FRAGMENT TEKSTU:
####
Pamiętam takie linie analogowe i całą związaną z tym kulturę techniczną. Moje pierwsze doświadczenie to linia MB z telefonem na korbkę i magiczną stojącą pod stolikiem baterią 1,5V . Takie baterie były zresztą do niedawna produkowane (sic!) a teraz to nawet aparaty wojskowe są na baterie R20. Natomiast w Izabelinie pod Warszawą była centralka ręczna (!) w czasach gdy Centertel sprzedawał swój hit Nokię 150. Jak zwykle super materiał, naturalny i merytoryczny... Pozdrawiam! :) Ps. Przypomniała mi się taka ciekawostka. Kiedyś we wczesnym ogólniaku monter zabrał mi , niby "do sprawdzenia" telefon z pokoju. Myślę że to był uknuty spisek, żebym wieczorami nie dzwonił ;)) Ale do rzeczy. Pamiętam, że wtedy uzyskiwałem połączenie jedynie za pomocą szarej wkładki W66 i klucza telegraficznego. Wpinałem to w linię i po naciśnięciu klucza czekałem na długi sygnał, po czym kluczem starannie wystukiwałem impulsy w tempie zbliżonym do tarczy numerowej, i cały czas trzymając naciśnięty klucz uzyskiwałem połączenie. Rozmawiałem mówiąc głośno do wkładki po czym słuchałem przykładając ją do ucha.Taka mała niedogodność. Puszczenie klucza rozłączało rozmowę. To pajacowanie skończyło się gdy wymieniłem się z kolegą: w zamian za nową maskę p-gaz z torbą dostałem poobijaną słuchawkę monterską z czarnego bakielitu z niklowaną tarczą numerową i kablem zakończonym krokodylkami... :))) Pozdr! :)
####
ZADANIE 1:
Czy te stwierdzenia zgadzają się ze wspomnieniem o analogowych liniach telefonicznych? Przy każdym odpowiedz „tak” lub „nie” i przytocz dosłownie rozstrzygające słowa tekstu.
(a) W Izabelinie pod Warszawą działała centralka ręczna jeszcze wtedy, gdy Centertel sprzedawał Nokię 150.
(b) Puszczenie klucza telegraficznego nie przerywało rozmowy.
(c) Słuchawka monterska miała mosiężną tarczę numerową.
ZADANIE 2: Kontynuuj wspomnienie o analogowych liniach telefonicznych, zaczynając tuż po jego ostatnim zdaniu.

ZAPISANE DANE:
####
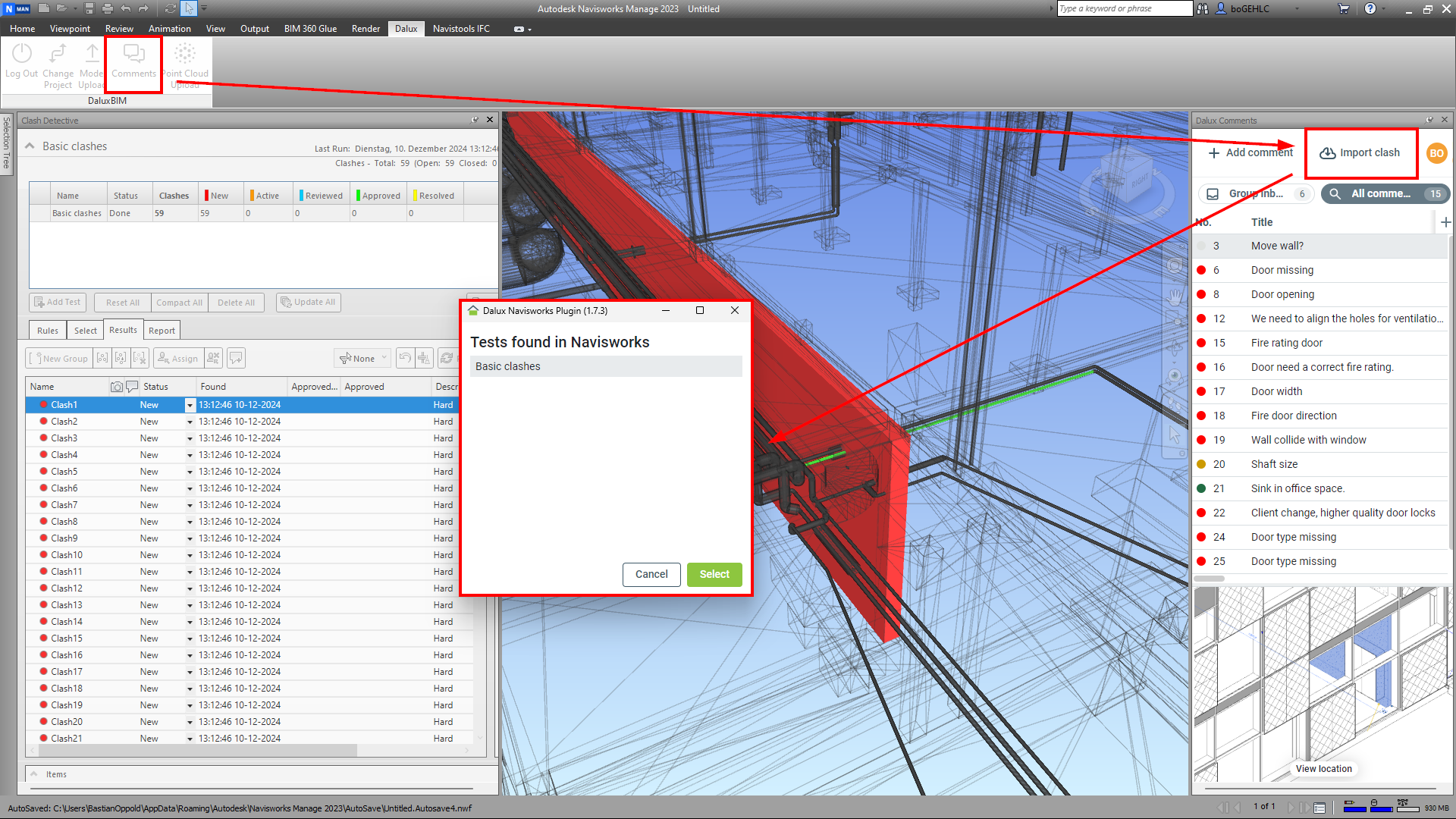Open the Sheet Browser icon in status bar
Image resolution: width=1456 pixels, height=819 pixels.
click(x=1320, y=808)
####
ODPOWIEDŹ 1:
(a) Tak: „w Izabelinie pod Warszawą była centralka ręczna (!) w czasach gdy Centertel sprzedawał swój hit Nokię 150”.
(b) Nie: „Puszczenie klucza rozłączało rozmowę.”
(c) Nie: „z niklowaną tarczą numerową”.

ODPOWIEDŹ 2:
Przecież baterie 1.5V nadal są produkowane, R20 mają właśnie 1.5V przy pełnym naładowaniu. Pewnie chodziło Ci o baterie 4.5V, takie były do starych latarek.
@@macieksoft Chodzi mi o taką baterię "kostkę" ,która miała wysokość około 20 cm 5 x 5 od góry była zalana smołą, i miała szklaną rurkę którą się łamało przed użyciem , żywotność jej była około półtora roku i ona właśnie miała 1,5 V. Miejsce na taką baterię znajdziesz w takim klasycznym wojskowym telefonie polowym z lat 60 i 70. Ta bateria miała taki walor że nie wylewała.....jak wpiszesz "bateria centra volta S5" to będzie to.
Wspaniały materiał! Pozdrawiam serdecznie. Zaczynałem od FT100, PDK40 a kończyłem na CISCO. Teraz już emerytura, ale zawsze miło wspominam dawne czasy. pozdrawiam - Jurek
Pan Kazio o którym było wspomniane na filmie był bardzo dobrym, z dużym doświadczeniem pomiarowcem. I do lokalizacji uszkodzeń wysyłano pomiarowców aby zlokalizowali miejsce uszkodzenia. Co do monterów to nie słyszałem aby dokonywali pomiarów, może gdzieś w Polsce byli tacy monterzy co też wykonywali pomiary. A po za tym film fajny i fajną szafkę badaniową udało się tobie zdobyć .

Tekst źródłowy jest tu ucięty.